Plaintiff contends that the new chapter 74 is unconstitutional and invalid under the First Amendment and the Fourteenth Amendment to the Constitution of the "United States and under section 11 of article I, of the Constitution of the State of New York. Plaintiff argues among other things that this ordinance violates the equal protection clause in that it regulates the use of public sidewalks only with respect to display or sale of newspapers and magazines in a certain manner; imposes prior restraints upon the display or sale of newspapers and magazines on the public sidewalk; imposes a tax upon the display or sale of newspapers and magazines on the public sidewalk; creates indefinite subjective standards for granting and revoking permits to display or sell newspapers and magazines; regulates the size, color and appearance of structures used to display or sell newspapers and magazines on the public sidewalk; and imposes criminal sanctions and penalties for violations.

The brief for the amicus curiae joins the plaintiff in its attack and particularly stresses the plaintiff’s argument that by new chapter 74 the city is infringing on constitutionally protected rights including freedom of speech and press.

Defendants generally deny plaintiff’s arguments and contend that newspaper vending machines do not involve freedom of the press or other First Amendment rights and even if they do involve First Amendment rights the ordinance is still valid.

The City of Rochester is empowered by the New York State Legislature to preserve and care for the safety, health, comfort and general welfare of the inhabitants of the city and for that purpose to regulate and license occupations and businesses. (General City Law, § 20, subd. 13.) In fact, every municipality has the right and the duty in the reasonable exercise of the police power to control and regulate the use of public streets and sidewalks in order to keep them open and available for movement. (Shuttlesworth v. City of Birmingham, 394 U. S. 147.)

[622]*622Municipal ordinances are entitled to a presumption of validity and will be sustained unless clearly invalid. (New Orleans Public Serv. v.
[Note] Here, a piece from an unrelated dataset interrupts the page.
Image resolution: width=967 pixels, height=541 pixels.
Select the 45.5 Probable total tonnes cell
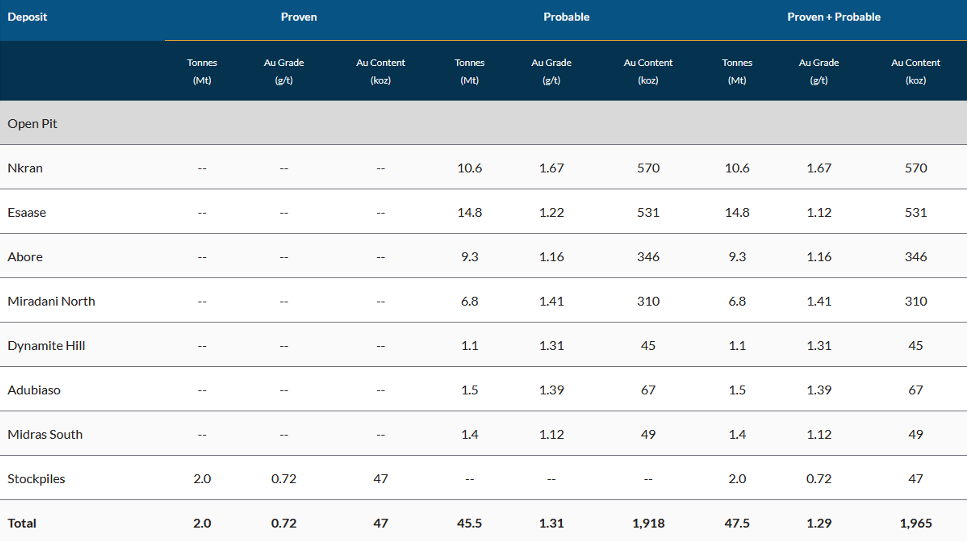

City of New Orleans, 281 U. S. 682.) However, one must balance this presumption by the preferred place given in our scheme to the freedoms constituting the life blood of a democratic system of government. These freedoms are part and parcel of our way of life. They are so sacred that dubious intrusions upon them cannot be permitted. Any attempt to restrict must be justified by clear public interest clearly and imminently threatened.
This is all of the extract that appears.